» Exercise aim: Using the data below, copy each line that includes the word "will".

(Records drawn from a dataset)
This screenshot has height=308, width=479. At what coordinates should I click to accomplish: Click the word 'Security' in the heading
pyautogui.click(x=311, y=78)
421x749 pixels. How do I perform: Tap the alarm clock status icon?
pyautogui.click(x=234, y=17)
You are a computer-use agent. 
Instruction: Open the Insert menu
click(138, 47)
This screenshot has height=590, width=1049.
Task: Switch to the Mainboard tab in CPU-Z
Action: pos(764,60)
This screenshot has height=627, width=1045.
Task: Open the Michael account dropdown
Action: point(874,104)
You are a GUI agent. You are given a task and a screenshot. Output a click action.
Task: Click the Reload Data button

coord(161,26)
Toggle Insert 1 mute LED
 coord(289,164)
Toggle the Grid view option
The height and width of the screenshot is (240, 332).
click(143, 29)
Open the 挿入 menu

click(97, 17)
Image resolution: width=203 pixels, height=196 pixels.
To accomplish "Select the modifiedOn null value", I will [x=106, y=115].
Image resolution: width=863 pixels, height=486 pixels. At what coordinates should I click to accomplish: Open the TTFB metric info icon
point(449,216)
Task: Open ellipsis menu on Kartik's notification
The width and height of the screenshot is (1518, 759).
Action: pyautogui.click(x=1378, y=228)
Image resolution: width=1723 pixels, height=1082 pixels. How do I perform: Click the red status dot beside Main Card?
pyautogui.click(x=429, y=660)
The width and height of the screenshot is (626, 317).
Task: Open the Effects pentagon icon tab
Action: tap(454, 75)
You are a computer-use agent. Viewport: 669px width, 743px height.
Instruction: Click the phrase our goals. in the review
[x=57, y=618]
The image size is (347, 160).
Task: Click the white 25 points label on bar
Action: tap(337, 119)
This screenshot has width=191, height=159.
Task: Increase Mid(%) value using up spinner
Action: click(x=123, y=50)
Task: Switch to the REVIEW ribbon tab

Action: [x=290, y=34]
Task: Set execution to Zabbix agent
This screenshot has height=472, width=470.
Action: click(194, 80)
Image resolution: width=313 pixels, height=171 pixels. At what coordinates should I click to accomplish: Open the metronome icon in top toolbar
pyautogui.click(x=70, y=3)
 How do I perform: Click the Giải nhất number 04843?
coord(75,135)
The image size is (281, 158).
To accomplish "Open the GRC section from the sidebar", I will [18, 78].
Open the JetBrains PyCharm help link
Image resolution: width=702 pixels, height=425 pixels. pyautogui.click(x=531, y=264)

» Output of the exercise:
To accomplish "Select the modifiedOn null value", I will [x=106, y=115].
To accomplish "Open the GRC section from the sidebar", I will [18, 78].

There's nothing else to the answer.